The current fascination with “digital transformation” is forcing organizations to struggle to develop their skills in machine learning, AI, deep learning, or even just simple predictive models. The sources of data to consider have exploded. For example:

  • Social media platforms offer a wide variety of views of their data,
  • Data.gov contains more than a quarter of a million datasets ranging from Coast Guard casualties to bird populations, demographics to Department of Commerce information.
  • Healthdata.gov contains 125 years of US health care data, including claims-level Medicare data, epidemiological and demographic statistics. These are just a few of thousands of external data sources.

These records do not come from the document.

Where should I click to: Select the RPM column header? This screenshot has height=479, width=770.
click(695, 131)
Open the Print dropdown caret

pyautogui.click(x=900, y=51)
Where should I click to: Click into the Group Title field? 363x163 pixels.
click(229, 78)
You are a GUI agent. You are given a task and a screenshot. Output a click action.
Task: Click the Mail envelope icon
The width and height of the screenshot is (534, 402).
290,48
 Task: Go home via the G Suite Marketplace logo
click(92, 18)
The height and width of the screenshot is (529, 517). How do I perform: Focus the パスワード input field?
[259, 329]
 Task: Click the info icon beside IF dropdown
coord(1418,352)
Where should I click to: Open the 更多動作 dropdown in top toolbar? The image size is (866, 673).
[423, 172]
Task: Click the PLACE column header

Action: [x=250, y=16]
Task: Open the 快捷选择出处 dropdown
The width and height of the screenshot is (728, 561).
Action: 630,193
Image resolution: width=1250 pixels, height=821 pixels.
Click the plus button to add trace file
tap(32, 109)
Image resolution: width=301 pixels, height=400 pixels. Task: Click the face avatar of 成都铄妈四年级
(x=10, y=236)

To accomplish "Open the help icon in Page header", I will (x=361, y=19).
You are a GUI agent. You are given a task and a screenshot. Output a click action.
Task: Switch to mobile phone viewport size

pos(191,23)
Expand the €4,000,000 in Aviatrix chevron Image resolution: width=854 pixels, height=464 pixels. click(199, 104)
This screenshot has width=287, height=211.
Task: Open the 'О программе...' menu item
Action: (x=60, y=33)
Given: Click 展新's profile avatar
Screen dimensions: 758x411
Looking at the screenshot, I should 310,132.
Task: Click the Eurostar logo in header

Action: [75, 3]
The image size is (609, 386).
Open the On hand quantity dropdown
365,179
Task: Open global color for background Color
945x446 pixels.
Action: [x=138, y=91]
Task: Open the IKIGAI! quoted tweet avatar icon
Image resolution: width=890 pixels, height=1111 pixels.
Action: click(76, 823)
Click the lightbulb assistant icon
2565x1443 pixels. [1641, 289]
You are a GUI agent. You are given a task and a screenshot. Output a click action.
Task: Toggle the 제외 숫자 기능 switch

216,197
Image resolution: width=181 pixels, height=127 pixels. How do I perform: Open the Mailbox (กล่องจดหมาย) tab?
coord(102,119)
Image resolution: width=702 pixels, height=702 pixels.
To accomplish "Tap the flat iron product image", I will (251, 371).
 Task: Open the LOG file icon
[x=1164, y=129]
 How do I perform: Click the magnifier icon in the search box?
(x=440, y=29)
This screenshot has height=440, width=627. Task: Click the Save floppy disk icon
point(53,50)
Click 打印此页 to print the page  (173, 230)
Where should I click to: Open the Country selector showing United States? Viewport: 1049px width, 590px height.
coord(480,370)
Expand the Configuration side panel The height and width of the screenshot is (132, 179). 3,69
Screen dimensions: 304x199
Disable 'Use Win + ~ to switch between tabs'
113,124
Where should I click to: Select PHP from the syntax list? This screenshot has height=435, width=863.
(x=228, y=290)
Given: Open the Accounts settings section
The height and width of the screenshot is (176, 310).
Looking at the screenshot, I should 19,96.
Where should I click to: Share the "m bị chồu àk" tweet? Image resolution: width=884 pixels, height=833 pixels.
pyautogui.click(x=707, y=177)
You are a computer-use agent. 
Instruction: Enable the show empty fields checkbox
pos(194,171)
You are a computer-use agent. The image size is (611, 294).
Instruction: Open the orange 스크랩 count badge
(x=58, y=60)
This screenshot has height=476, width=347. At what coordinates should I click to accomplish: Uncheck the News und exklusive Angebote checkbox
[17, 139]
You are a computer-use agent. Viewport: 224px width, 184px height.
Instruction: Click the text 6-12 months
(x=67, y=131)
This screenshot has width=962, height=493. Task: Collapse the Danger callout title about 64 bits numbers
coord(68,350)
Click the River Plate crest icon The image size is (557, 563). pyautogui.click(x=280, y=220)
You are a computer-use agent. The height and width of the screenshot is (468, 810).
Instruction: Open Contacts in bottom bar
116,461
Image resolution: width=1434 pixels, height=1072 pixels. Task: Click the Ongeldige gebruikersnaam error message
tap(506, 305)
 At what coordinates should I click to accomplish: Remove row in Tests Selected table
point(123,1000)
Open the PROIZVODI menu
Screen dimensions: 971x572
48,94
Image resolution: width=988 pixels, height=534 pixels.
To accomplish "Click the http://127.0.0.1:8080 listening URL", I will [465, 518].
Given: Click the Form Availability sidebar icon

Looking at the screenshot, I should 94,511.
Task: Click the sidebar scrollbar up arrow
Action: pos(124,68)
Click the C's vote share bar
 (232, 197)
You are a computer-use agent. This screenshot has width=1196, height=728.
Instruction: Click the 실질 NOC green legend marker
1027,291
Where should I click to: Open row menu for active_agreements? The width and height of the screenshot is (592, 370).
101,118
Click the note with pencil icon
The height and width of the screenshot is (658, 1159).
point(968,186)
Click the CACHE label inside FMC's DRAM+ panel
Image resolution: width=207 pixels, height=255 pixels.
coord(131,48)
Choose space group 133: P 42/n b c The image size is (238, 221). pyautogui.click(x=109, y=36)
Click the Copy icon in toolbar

Even within an organization, disjoint data sources designed to capture data in a single domain are now seen as critically important data for new applications that were not possible before. For example, population health management, as an area of ​​application, requires at a minimum the following data sources:

  • Patient demographics
  • Vital signs
  • Laboratory results
  • Progress notes
  • Problem Lists and Diagnoses
  • Procedure codes
  • Allergy Lists
  • Drug data
  • Admission, discharge and transfer
  • Skilled nursing and home care
  • Social determinants of health

No data warehouse can easily integrate all this data. There are too many domains, too many data types, and the simple effort of cleaning and preserving would overwhelm any data warehouse schema. The logical location of this data is some variation of cloud and on-premises, distributed through Hadoop or Spark or a data lake (or lakes). These data repositories provide a convenient way to manage data ingestion, but they lack functionality to energize it, to make it meaningful to the investigator.

The problem arises because none of these data sources is semantically compatible with the others. The combination and integration of data from multiple sources adds to the richness of the models. This is where the 80% problem lies.

Data science work is very often ad hoc. This is a multi-step process involving data profiling, some data cleaning, continuous transformation of data from different sources into a single format, saving data, a name they can remember and version tracking. Each survey starts with a model and selects data for it. Creating training data involves more data processing, and multiple runs or versions of the model are also named and saved. Another contrast between ETL and data discovery today is that ETL is still mapped to a stable schema.

my catch

There is considerably more data processing for each experiment, which is quite different from extracting curated data from a data warehouse. That’s why it takes so long. It’s a natural productivity killer for data scientists. Even when using tools designed for big data/data science, there are many steps, and often multiple technologies are used, with incompatible metadata and little to no transfer. There is a better way.